Liberal media critics seem to blame the liberal media whenever conservatives get a win -- or in the case of the Alito draft on abortion, a prospective win. Washington Post media columnist Margaret Sullivan dragged the media as patsies for the pro-lifers under the headline: "The media fell for ‘pro-life’ rhetoric — and helped create this mess."
Sullivan explained that the doctor who delivered her baby boy in Buffalo is also an abortion provider, and his son is the leftist journalist Eyal Press, who is blaming the media. (She recalls how Buffalo abortionist Barnett Slepian was shot dead in his home by an anti-abortion activist in 1998.)
“One of the great successes of the antiabortion movement was to stigmatize a very common medical procedure,” he told me this week, “and to put people who defend abortion rights on the defensive.”
And part of that, he thinks, lies in the power of language — and a failure of media.
An award-winning journalist and author, Eyal Press knows a thing or two about how words can be deployed, or weaponized. When journalists agreed to accept terms such as “pro-life” to describe those who oppose abortion, they implicitly agreed to help stigmatize those who support it. After all, what’s the rhetorical opposite of “pro-life”?
Press repeated "the media shares some of the blame, inadvertent though it may have been, for ushering our nation to its current moment."
But can Sullivan and Press truly cite any evidence that the media favored the pro-life side or routinely used the "pro-life" label? That's not our experience. They're routinely called "abortion rights opponents" or some other liberal lingo. A quick search of network news transcripts in the last week found "pro-life" only when used by pro-lifers in their soundbites.
Press went on to make the usual liberal complaint, that you can't be "pro-life" and against "strong gun-control measures," and somehow pro-lifers haven't "shown much dismay over high infant and maternal mortality rates." He argued "Journalists need to do a better job of connecting these dots," he said. They should “unpack just what ‘pro-life’ means.”

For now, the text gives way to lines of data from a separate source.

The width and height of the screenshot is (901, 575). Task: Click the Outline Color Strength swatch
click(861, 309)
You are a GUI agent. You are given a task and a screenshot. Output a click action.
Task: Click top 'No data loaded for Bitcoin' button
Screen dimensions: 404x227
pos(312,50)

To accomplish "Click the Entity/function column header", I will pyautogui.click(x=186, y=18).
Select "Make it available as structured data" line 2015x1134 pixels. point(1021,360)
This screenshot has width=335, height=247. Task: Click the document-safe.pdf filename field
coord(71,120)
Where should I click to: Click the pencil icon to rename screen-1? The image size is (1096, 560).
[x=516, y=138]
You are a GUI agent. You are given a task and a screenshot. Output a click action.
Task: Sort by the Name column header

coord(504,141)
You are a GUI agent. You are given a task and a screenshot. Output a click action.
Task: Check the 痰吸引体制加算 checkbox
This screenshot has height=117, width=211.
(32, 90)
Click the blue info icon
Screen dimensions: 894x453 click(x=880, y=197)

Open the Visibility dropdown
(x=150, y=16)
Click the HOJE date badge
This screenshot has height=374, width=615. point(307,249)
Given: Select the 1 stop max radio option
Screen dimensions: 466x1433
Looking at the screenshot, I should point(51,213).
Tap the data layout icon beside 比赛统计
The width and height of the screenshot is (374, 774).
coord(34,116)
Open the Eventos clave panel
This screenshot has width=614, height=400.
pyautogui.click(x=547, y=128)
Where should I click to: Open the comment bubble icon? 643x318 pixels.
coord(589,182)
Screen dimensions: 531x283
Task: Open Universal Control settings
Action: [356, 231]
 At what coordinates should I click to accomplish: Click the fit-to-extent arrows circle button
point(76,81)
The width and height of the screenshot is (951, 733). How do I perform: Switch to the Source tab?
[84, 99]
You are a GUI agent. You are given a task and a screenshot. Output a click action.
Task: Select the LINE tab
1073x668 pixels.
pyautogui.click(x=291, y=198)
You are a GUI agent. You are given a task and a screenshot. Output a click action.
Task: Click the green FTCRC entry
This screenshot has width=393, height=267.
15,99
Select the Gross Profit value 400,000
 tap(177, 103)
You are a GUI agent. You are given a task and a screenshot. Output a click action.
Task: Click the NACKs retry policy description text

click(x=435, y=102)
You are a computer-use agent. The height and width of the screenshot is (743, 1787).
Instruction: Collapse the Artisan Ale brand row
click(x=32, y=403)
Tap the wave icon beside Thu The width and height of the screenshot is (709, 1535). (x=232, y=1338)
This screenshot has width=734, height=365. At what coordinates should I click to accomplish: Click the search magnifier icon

He also objects to the term “abortion doctors,” since it concentrates on only one aspect of a doctor’s OB/GYN care. "It would be like referring to orthopedic physicians as “ACL doctors,” he claimed. “This is a case where the media fell in line with a stigma label.” Once again, the networks usually use "abortion providers" or other approved terminology, like they perform "abortion care" or "reproductive health care."
Press was also complaining that medical schools have been "reluctant" to teach abortion techniques. "By allowing themselves to be put on the defensive, they — like the media — have fed the culture of intimidation."
What next? When the Democrats lose in the midterms, will Sullivan blame the liberal media for that?